> [TASK INSTRUCTIONS] Copy out, unchanged, the rows that begin with the line containing "Describe the element at coordinates (250, 444)" and end with the line containing "live-status-badge: EN VIVO", including both of those lines.

* * * * * * *

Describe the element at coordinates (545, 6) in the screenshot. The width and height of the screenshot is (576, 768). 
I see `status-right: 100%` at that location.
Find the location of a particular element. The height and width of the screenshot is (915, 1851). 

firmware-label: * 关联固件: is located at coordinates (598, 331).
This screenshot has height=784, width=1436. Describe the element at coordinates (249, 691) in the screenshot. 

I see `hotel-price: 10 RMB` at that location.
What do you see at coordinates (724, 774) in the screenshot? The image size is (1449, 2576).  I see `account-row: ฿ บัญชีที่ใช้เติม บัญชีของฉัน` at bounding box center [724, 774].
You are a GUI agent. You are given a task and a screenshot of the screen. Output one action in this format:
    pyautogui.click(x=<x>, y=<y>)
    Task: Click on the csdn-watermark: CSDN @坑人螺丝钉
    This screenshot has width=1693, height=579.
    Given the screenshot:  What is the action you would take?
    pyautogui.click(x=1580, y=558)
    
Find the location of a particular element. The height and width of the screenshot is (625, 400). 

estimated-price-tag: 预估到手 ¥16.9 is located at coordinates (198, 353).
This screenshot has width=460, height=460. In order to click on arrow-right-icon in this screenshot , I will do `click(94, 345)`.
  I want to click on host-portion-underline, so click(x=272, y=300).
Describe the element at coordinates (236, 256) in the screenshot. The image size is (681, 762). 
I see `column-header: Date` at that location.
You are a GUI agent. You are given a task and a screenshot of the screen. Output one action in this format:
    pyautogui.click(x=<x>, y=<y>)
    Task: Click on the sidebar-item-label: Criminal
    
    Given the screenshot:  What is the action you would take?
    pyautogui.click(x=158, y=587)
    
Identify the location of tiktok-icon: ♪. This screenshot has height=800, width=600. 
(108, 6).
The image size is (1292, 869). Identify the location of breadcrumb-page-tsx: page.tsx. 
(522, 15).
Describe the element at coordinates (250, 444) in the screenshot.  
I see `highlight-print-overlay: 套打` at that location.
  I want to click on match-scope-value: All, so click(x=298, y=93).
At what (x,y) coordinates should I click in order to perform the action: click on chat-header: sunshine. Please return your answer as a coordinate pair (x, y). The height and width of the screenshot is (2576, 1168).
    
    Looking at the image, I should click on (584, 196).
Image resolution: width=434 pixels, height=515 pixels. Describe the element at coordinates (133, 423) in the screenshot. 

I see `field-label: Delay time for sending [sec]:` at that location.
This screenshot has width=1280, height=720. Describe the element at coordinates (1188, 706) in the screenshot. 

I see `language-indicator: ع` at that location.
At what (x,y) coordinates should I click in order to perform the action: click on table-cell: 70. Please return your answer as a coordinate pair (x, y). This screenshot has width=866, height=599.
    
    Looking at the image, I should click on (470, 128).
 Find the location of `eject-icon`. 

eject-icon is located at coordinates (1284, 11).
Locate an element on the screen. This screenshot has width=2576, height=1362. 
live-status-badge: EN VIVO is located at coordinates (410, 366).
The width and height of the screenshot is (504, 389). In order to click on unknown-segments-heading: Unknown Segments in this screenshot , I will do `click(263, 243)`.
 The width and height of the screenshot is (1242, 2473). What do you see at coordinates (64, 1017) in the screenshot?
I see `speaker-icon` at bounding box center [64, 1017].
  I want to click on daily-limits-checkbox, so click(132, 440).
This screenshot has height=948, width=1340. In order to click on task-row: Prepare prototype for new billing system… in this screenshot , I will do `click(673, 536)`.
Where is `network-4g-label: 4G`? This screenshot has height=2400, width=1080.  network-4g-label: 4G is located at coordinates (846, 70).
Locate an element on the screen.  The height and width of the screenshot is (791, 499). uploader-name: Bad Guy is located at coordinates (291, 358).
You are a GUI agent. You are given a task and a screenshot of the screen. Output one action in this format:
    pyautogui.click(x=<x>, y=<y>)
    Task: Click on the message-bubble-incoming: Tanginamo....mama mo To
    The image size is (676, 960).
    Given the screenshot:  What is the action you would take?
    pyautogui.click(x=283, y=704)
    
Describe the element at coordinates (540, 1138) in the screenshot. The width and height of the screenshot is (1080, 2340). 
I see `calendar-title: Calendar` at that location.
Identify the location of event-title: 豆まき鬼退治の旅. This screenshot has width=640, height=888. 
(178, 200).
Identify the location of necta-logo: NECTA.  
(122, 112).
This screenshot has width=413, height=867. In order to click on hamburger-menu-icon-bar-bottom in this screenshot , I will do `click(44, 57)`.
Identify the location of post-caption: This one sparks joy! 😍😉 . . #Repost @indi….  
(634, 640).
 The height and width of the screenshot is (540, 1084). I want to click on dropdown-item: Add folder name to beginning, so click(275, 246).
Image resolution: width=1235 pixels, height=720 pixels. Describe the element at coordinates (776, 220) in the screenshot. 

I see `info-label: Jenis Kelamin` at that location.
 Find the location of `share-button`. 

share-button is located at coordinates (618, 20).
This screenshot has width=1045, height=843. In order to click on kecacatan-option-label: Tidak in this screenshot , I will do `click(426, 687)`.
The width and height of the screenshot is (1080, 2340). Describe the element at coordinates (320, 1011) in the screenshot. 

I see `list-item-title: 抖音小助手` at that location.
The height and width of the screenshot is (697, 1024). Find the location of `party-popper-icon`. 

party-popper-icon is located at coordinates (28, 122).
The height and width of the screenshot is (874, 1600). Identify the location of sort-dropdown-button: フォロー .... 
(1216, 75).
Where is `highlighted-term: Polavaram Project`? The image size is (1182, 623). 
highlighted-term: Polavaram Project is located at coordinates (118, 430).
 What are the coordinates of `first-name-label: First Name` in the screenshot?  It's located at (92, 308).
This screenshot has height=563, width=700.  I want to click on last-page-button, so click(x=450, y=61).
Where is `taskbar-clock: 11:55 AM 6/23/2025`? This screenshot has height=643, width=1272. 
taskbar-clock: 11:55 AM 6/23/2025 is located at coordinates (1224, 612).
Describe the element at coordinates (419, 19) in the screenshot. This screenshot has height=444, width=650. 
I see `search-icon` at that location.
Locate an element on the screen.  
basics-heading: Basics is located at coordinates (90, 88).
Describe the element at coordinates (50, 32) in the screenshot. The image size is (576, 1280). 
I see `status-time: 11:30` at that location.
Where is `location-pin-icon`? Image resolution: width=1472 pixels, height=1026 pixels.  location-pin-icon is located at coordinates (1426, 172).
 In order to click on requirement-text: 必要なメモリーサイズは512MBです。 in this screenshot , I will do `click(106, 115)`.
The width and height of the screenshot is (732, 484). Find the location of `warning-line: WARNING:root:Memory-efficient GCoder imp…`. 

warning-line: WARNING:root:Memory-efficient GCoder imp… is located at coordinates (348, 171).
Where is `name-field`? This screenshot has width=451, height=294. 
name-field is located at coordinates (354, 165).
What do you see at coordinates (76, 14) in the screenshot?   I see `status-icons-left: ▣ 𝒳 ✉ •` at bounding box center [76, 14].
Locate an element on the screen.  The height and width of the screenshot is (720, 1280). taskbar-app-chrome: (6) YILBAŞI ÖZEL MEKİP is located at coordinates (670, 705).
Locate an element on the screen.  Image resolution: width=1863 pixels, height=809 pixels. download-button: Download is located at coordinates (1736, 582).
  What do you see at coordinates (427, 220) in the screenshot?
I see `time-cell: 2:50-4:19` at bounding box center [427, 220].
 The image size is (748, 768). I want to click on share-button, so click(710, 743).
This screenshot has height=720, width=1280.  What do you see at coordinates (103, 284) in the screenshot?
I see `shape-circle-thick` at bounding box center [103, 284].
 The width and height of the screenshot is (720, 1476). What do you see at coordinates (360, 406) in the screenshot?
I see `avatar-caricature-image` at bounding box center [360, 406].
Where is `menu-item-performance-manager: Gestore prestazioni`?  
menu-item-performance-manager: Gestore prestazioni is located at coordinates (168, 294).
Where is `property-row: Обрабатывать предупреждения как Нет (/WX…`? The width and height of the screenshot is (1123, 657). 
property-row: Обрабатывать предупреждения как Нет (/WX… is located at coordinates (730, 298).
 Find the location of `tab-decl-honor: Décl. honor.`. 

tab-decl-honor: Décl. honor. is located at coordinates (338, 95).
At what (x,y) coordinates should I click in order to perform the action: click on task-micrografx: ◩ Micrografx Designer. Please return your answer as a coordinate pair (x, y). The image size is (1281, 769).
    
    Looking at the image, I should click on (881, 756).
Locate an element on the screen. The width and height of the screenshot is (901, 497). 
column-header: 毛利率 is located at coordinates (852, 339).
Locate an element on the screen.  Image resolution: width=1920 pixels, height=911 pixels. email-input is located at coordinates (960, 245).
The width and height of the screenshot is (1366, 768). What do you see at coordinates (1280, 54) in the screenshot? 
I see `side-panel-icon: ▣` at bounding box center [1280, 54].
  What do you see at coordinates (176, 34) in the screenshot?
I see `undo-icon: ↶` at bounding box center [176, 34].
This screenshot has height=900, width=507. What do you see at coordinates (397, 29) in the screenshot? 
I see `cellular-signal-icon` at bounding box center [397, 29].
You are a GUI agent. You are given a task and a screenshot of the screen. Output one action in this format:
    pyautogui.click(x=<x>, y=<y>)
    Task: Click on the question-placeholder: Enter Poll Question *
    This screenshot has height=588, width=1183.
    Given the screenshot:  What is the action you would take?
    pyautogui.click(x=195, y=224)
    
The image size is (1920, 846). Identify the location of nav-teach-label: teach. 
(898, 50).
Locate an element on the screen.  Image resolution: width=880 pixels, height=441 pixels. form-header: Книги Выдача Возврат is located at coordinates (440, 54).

* * * * * * *

> [YOUR RESPONSE]
Describe the element at coordinates (250, 444) in the screenshot.  
I see `highlight-print-overlay: 套打` at that location.
  I want to click on match-scope-value: All, so click(x=298, y=93).
At what (x,y) coordinates should I click in order to perform the action: click on chat-header: sunshine. Please return your answer as a coordinate pair (x, y). The height and width of the screenshot is (2576, 1168).
    
    Looking at the image, I should click on (584, 196).
Image resolution: width=434 pixels, height=515 pixels. Describe the element at coordinates (133, 423) in the screenshot. 

I see `field-label: Delay time for sending [sec]:` at that location.
This screenshot has width=1280, height=720. Describe the element at coordinates (1188, 706) in the screenshot. 

I see `language-indicator: ع` at that location.
At what (x,y) coordinates should I click in order to perform the action: click on table-cell: 70. Please return your answer as a coordinate pair (x, y). This screenshot has width=866, height=599.
    
    Looking at the image, I should click on (470, 128).
 Find the location of `eject-icon`. 

eject-icon is located at coordinates (1284, 11).
Locate an element on the screen. This screenshot has width=2576, height=1362. 
live-status-badge: EN VIVO is located at coordinates (410, 366).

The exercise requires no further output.